Instructions for the task: Give back, word for word, the line that contains "1568x737 pixels. How" and all lines after it in the material, through the last; please include only these.

Records provided:
*-*-*

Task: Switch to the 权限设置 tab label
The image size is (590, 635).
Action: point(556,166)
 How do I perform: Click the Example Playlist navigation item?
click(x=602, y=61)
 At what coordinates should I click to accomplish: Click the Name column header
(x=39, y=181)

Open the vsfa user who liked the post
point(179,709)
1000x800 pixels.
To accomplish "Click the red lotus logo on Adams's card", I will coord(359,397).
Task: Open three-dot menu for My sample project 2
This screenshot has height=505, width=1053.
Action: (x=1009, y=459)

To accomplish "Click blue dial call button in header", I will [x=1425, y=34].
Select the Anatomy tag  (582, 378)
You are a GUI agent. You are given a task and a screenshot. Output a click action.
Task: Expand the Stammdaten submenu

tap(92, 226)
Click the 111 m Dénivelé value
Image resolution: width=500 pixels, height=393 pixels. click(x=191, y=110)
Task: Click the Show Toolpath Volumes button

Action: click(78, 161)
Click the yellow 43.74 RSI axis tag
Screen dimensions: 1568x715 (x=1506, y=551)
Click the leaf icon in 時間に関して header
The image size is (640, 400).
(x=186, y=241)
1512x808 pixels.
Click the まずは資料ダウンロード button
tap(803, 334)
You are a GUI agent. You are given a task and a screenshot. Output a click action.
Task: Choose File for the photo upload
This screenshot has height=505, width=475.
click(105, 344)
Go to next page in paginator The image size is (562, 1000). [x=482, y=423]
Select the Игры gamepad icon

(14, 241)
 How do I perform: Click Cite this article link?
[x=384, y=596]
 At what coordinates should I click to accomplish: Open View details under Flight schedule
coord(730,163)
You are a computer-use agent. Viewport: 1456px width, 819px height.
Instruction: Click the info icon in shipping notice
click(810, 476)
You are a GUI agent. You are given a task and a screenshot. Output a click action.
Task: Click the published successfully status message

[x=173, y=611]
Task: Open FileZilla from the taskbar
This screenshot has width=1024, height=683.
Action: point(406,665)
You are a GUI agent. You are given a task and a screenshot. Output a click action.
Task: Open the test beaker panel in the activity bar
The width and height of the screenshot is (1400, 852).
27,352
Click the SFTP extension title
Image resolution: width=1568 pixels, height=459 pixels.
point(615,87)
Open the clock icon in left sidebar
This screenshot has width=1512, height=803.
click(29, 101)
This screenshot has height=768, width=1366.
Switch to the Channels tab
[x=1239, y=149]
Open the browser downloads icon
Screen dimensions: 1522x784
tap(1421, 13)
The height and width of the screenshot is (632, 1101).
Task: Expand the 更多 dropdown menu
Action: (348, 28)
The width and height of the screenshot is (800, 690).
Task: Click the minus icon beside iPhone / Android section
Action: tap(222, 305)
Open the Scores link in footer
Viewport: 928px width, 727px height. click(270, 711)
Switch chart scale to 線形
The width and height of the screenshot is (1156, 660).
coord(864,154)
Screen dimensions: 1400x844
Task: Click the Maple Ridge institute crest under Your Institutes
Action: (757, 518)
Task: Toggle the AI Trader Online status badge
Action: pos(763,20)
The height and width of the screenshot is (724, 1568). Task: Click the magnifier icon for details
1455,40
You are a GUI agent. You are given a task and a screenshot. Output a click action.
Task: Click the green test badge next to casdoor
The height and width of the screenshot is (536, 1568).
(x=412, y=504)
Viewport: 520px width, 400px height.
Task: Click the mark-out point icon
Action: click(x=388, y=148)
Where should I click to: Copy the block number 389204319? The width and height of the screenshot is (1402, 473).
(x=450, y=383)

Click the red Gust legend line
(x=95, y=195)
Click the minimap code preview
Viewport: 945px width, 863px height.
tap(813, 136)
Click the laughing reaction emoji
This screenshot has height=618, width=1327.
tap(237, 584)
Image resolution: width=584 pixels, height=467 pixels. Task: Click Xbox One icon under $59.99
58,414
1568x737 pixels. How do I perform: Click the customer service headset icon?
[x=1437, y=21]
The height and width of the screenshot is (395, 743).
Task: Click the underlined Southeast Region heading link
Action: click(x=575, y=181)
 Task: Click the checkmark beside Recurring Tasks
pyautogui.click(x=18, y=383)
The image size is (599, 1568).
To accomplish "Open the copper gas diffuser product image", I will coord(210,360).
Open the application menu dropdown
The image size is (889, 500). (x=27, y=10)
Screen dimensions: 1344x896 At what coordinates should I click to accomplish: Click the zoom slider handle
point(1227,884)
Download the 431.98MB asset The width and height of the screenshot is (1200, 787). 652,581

*-*-*

Expected output:
1568x737 pixels. How do I perform: Click the customer service headset icon?
[x=1437, y=21]
The height and width of the screenshot is (395, 743).
Task: Click the underlined Southeast Region heading link
Action: click(x=575, y=181)
 Task: Click the checkmark beside Recurring Tasks
pyautogui.click(x=18, y=383)
The image size is (599, 1568).
To accomplish "Open the copper gas diffuser product image", I will coord(210,360).
Open the application menu dropdown
The image size is (889, 500). (x=27, y=10)
Screen dimensions: 1344x896 At what coordinates should I click to accomplish: Click the zoom slider handle
point(1227,884)
Download the 431.98MB asset The width and height of the screenshot is (1200, 787). 652,581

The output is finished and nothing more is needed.